Saved data entries:
====

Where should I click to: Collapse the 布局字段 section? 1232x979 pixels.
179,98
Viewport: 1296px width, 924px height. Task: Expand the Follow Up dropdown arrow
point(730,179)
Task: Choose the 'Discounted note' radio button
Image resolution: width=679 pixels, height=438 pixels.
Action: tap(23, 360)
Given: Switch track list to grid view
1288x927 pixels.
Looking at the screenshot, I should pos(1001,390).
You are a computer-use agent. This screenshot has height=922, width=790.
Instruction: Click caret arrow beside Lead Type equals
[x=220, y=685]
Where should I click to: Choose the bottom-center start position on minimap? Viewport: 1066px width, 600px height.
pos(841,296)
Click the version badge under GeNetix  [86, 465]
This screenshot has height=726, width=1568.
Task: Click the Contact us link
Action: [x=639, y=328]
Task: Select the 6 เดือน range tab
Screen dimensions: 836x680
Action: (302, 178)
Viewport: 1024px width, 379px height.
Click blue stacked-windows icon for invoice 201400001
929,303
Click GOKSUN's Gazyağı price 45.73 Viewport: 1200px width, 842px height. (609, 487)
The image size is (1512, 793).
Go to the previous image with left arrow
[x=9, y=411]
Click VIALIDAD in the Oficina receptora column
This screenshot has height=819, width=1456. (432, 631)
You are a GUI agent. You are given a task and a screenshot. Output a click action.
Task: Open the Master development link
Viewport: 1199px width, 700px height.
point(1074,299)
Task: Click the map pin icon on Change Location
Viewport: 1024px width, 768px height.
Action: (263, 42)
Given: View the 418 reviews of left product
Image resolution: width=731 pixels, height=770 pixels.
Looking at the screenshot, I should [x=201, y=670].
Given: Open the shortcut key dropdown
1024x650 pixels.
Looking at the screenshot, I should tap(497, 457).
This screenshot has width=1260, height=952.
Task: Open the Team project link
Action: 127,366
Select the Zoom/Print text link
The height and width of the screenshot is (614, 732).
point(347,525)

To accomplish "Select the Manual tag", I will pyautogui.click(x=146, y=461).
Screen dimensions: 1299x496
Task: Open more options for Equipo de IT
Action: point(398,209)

====

Requirement: Check every line above for the string "agent", and copy the ones that have it.

Answer to the problem:
You are a computer-use agent. This screenshot has height=922, width=790.
You are a GUI agent. You are given a task and a screenshot. Output a click action.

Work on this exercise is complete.